Given problem — Reproduce the entire listing below verbatim, line by line, and omit the pictures.

Supplied records —
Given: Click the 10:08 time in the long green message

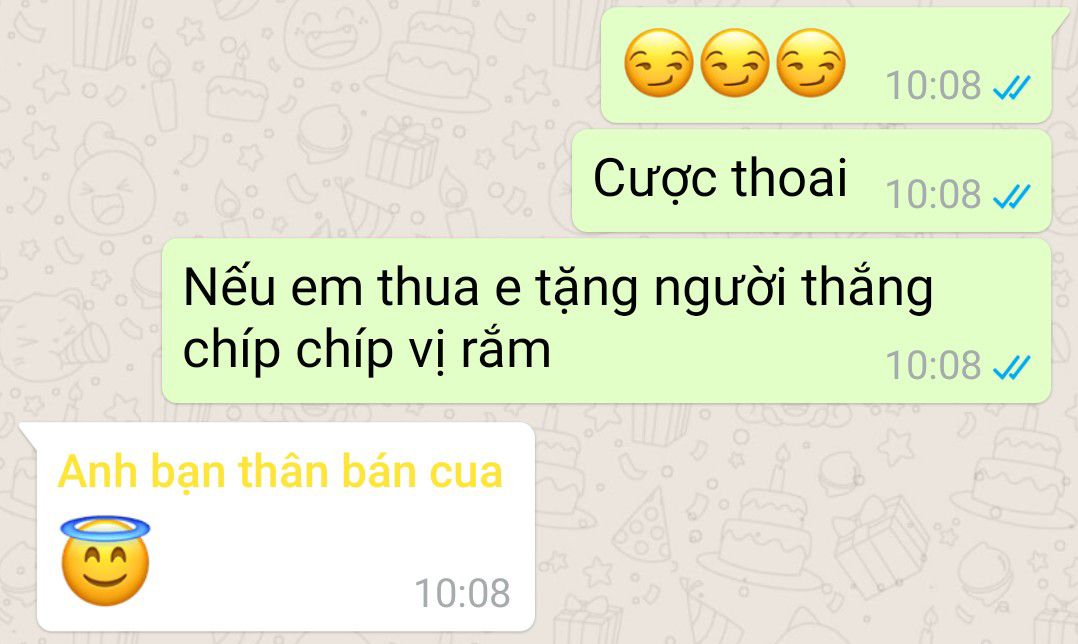Looking at the screenshot, I should (933, 365).
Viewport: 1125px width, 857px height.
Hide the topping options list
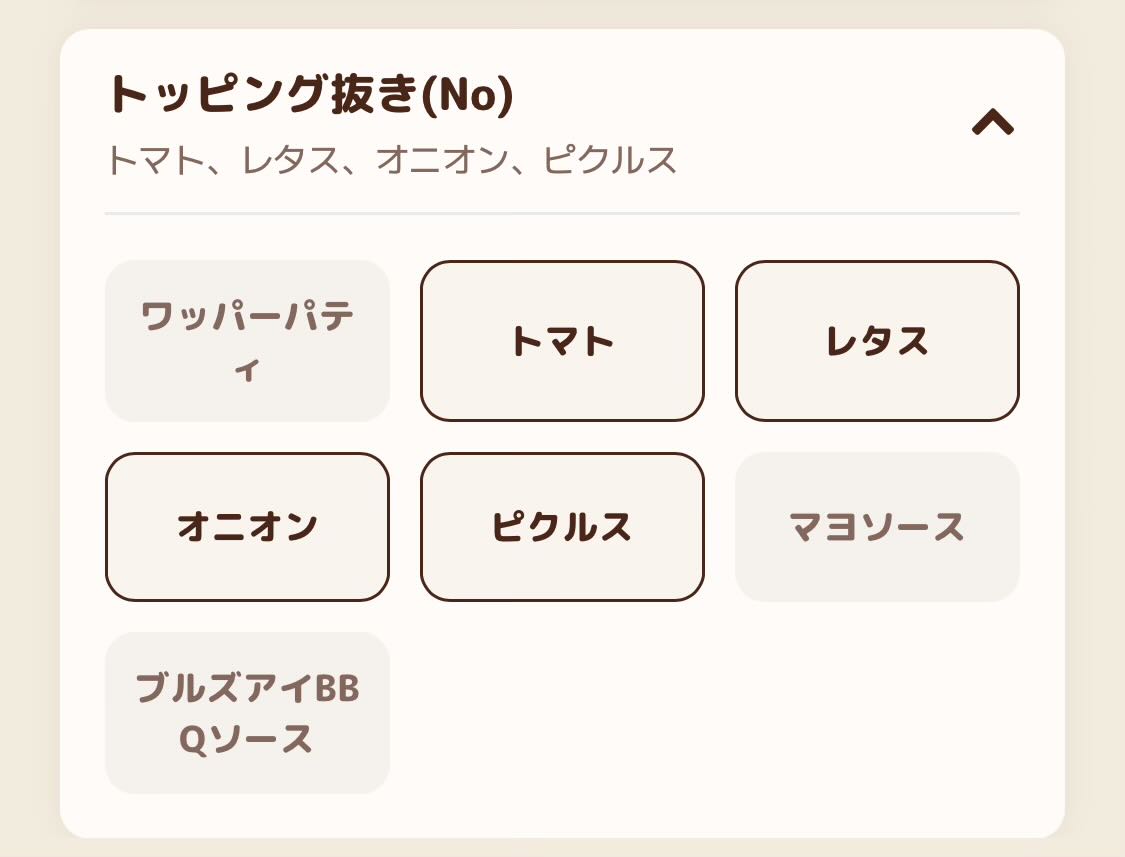tap(993, 123)
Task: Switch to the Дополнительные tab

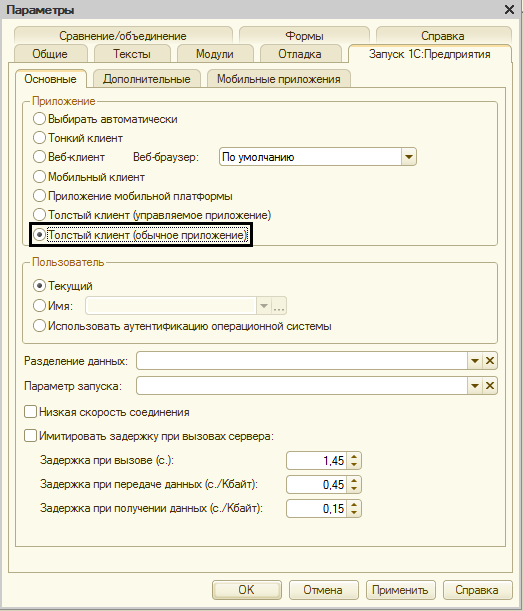Action: pyautogui.click(x=147, y=79)
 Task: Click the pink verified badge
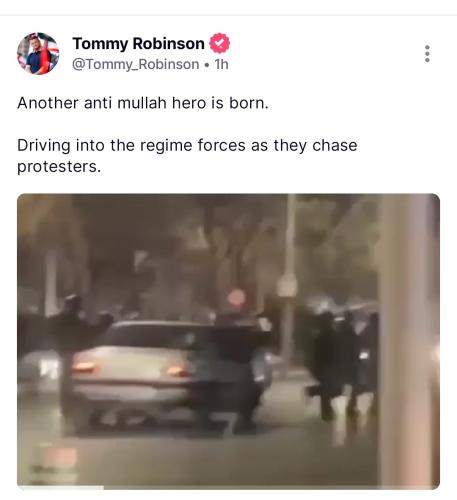[219, 43]

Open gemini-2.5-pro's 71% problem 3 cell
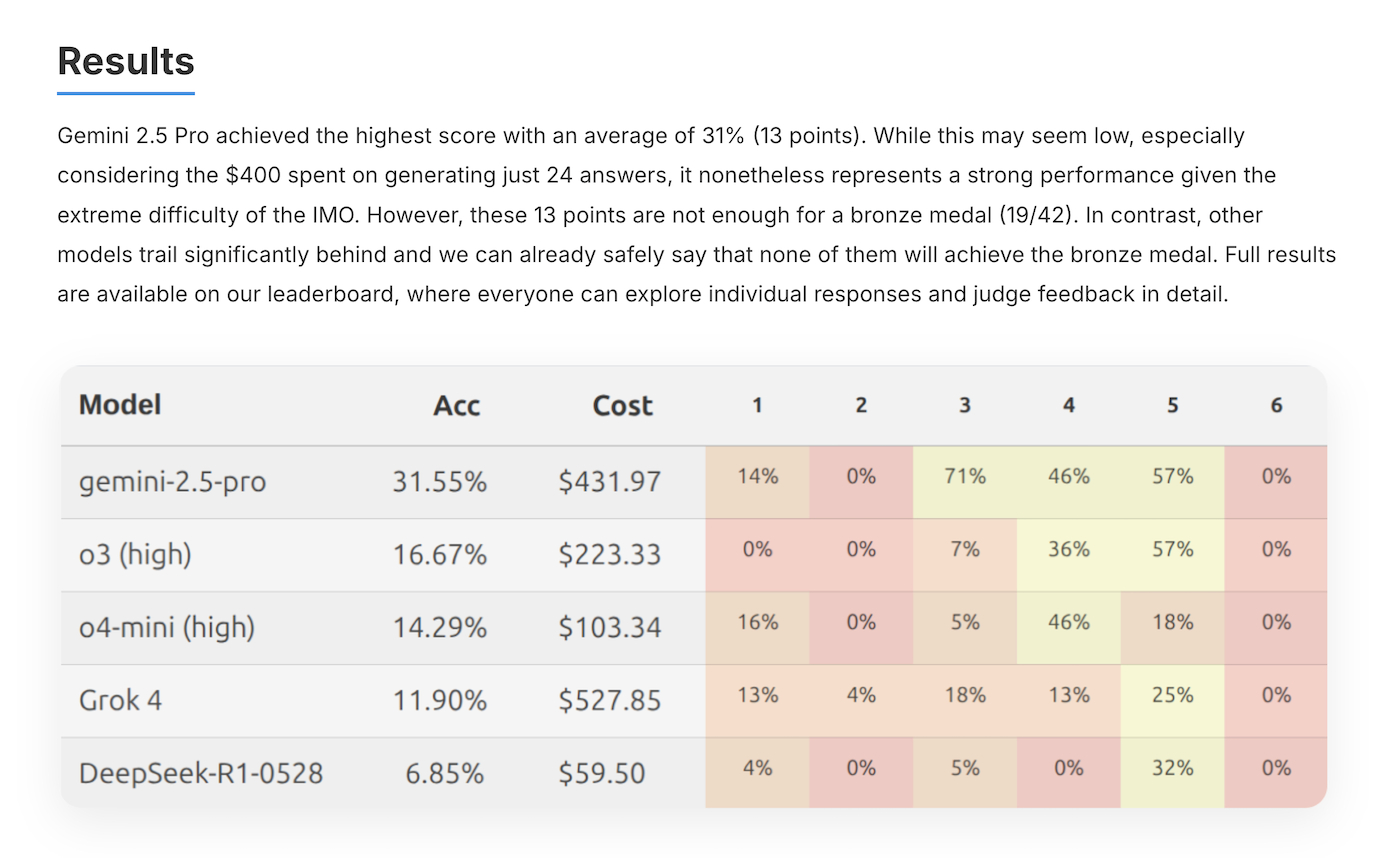coord(965,477)
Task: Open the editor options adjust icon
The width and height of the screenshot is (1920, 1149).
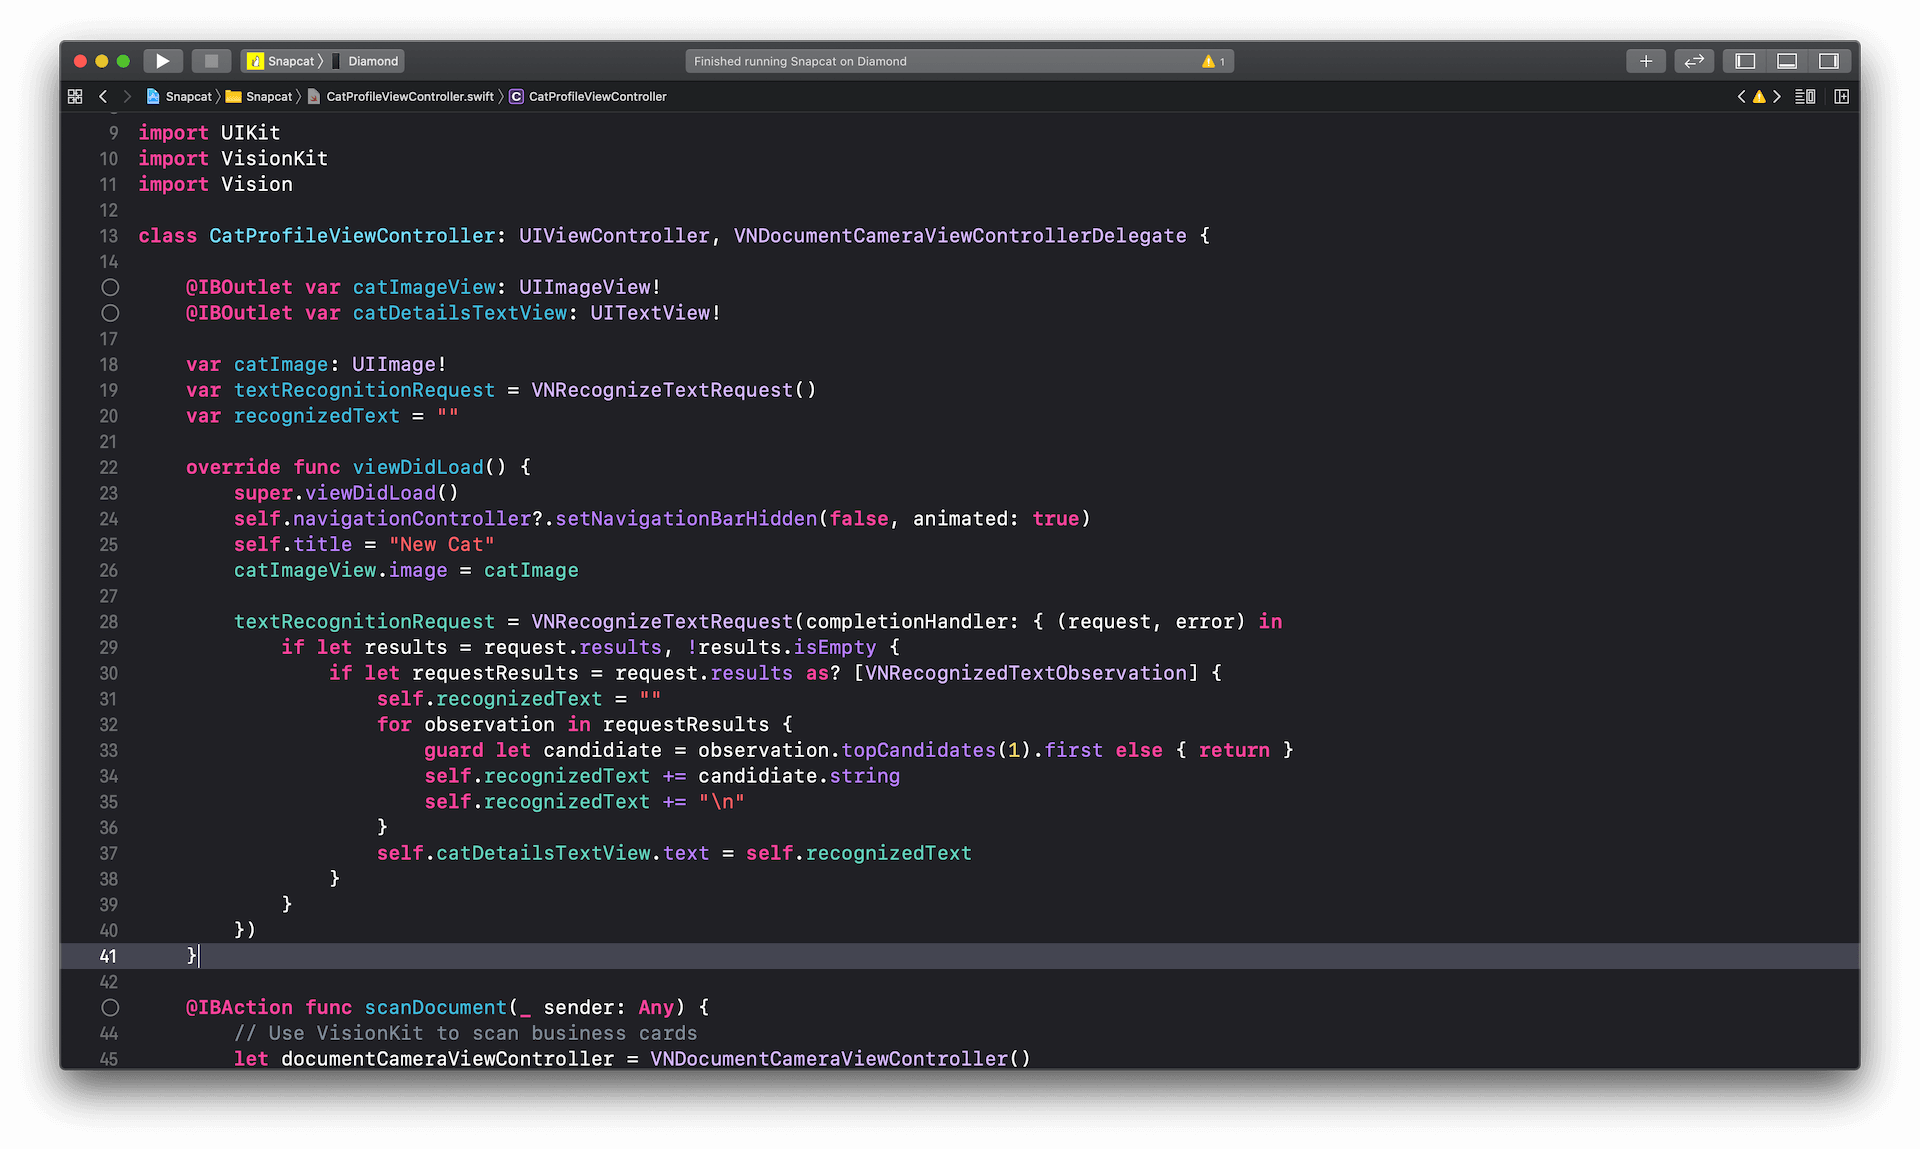Action: (1841, 96)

The completed task —
Given: Click the 10:08 time in the long green message

Looking at the screenshot, I should (933, 365).
Viewport: 1125px width, 857px height.
Hide the topping options list
tap(993, 123)
Task: Switch to the Дополнительные tab

Action: pyautogui.click(x=147, y=79)
 Task: Click the pink verified badge
[219, 43]

Open gemini-2.5-pro's 71% problem 3 cell
coord(965,477)
Task: Open the editor options adjust icon
The width and height of the screenshot is (1920, 1149).
Action: (1841, 96)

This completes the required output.